Secondly, you can see the Grianan of Aileach from far and near. Just by being so visible, it keeps reminding people of its presence. Similarly, this beautiful church is not here just to be visited by students of architecture. As traffic races past, the church is here to point to God, to the Transcendent in our society. A society without a spiritual life will die from cultural claustrophobia. It was Cassius Clay who is alleged to have said, “I don’t want pie in the sky when I die. I want my pound on the ground when I am around”. But an excessive preoccupation with looking down at the ground is causing too many to die for want of a reason for living. An excessive preoccupation with me encourages emotional immaturity. The myth of salvation by maximum individual freedom and maximum pleasure is ruining both our physical ecology and our human ecology.
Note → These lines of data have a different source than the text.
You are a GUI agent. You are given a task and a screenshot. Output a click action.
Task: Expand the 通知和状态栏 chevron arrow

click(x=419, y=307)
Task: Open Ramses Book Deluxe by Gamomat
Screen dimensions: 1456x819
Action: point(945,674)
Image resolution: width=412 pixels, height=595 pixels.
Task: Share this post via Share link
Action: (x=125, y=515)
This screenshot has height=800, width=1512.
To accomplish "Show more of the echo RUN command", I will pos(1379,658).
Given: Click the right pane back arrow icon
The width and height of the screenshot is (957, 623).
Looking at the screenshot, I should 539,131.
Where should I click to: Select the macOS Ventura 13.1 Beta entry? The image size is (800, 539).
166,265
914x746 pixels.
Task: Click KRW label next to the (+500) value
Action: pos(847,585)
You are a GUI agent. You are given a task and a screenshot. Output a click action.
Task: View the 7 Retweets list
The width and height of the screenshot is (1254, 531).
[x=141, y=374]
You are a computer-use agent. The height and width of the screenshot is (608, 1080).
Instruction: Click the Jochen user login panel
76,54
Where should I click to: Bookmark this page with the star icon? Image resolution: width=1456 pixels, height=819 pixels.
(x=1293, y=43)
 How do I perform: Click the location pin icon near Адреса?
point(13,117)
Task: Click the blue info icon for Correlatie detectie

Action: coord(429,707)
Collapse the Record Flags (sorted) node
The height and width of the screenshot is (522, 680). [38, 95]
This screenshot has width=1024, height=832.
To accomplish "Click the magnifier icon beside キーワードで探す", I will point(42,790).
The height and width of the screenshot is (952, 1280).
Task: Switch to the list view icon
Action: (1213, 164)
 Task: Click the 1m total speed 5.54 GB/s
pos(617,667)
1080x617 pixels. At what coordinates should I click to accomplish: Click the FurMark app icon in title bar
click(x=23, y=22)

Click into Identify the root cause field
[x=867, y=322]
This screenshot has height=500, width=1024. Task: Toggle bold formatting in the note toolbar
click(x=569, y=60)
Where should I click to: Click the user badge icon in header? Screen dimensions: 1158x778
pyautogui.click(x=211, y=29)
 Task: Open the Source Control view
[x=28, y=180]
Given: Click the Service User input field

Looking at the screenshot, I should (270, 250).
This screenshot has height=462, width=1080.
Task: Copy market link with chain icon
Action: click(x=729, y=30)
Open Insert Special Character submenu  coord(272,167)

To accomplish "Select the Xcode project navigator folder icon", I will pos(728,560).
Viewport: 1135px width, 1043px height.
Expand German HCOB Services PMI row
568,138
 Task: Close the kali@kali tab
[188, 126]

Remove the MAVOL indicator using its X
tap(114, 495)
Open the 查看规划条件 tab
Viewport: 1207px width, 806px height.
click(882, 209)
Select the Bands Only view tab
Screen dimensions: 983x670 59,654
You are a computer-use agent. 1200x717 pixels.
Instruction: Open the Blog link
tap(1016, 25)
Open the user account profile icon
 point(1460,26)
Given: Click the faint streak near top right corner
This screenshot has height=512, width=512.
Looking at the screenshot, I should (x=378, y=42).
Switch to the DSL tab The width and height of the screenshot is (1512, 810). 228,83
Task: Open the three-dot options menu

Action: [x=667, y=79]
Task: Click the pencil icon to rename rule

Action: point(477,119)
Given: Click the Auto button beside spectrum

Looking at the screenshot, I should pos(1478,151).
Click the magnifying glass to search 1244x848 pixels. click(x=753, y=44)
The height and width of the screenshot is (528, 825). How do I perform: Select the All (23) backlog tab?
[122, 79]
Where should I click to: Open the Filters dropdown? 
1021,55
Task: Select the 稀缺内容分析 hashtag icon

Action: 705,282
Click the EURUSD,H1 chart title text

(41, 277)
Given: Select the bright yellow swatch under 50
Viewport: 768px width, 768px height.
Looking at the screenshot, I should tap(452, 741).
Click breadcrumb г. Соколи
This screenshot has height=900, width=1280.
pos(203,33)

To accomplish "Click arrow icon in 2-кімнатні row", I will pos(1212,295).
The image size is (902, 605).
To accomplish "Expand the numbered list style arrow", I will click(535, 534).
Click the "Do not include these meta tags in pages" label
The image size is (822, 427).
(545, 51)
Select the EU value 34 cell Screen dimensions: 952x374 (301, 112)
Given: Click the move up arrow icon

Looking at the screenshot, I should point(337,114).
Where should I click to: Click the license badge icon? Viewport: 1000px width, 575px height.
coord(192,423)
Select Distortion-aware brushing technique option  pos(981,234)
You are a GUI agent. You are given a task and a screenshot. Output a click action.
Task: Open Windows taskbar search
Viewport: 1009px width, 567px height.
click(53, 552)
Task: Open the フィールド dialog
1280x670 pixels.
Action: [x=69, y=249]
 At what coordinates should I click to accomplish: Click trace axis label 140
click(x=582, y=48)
So the spire of this church is a pointer, not just to the existence of the Divine but to the real liberation that we can aspire to through grace. In this country, we are increasingly encouraged to put our faith on what we can have, rather on what we can be. Jesus invites us to be heroic, not self-serving. Burt Chapel is just one of the beautiful reminders that we are called to witness the infinite God in spirit and truth – and only thus can we become fully human. The pound on the ground while I am around may fill the pockets but its drains the heart and does not nourish the spirit.
Thirdly, the people who built this church were walking in hope, looking back in gratitude and looking forward with confidence in God. This building will eventually fade and fall, just like so many other churches before it. For a Church building is not a museum to the past but a pointer that we can look to the future. What that future will look like is not my concern, for the Church is Christ’s body and its future is in good hands.
So our celebration today is looking back over fifty years but it asks what legacy we are leaving to the next generation. Will they look back on us a people of courage, as we look back on hard times when faith was forbidden and there were no churches? Or will they regret that we failed to sow seeds of hope so that they could reap a harvest of grace? Will they thank us for having spoken the truth in love – about our own failings and about the message of the Gospel? Or will they ask why we failed to go to the peripheries of our society and got trapped in the fortress of our own fears, afraid to engage with the thousands who travel past seeing our beautiful building but never hearing us?
There is much to celebrate today – the courage of the past, the faithfulness of so many and their generous commitment to Christ. 1967 marked the beginning of a new period in the history of the Church, locally and universally. Can we renew our dedication to be courageous and undertake the changes that the last fifty years have thrust upon us? Disciples of Jesus don’t complain about the present. They simply ask what the Lord wants us to do in this new environment. And we find our strength in the Mass. Saint Thomas Aquinas expressed beautifully how the Eucharist joins up the past, the present and future:
O sacred banquet!
in which Christ is received,
the memory of his Passion is renewed,
the mind is filled with grace,
and a pledge of future glory to us is given.
It is around the altar that we become a Eucharistic people, geared for mission and eager to go out. Our Profession of Faith invites us to be not a fortress but a powerhouse. As we face the next 50 years, can we start planning, not just to maintain the building of the century but to become the parish of the century? Anything less would be a betrayal of our rich and beautiful heritage.
ENDS
- Bishop Donal McKeown is Bishop of Derry. This homily was preached at 3.00pm Mass on Sunday 25 June 2017.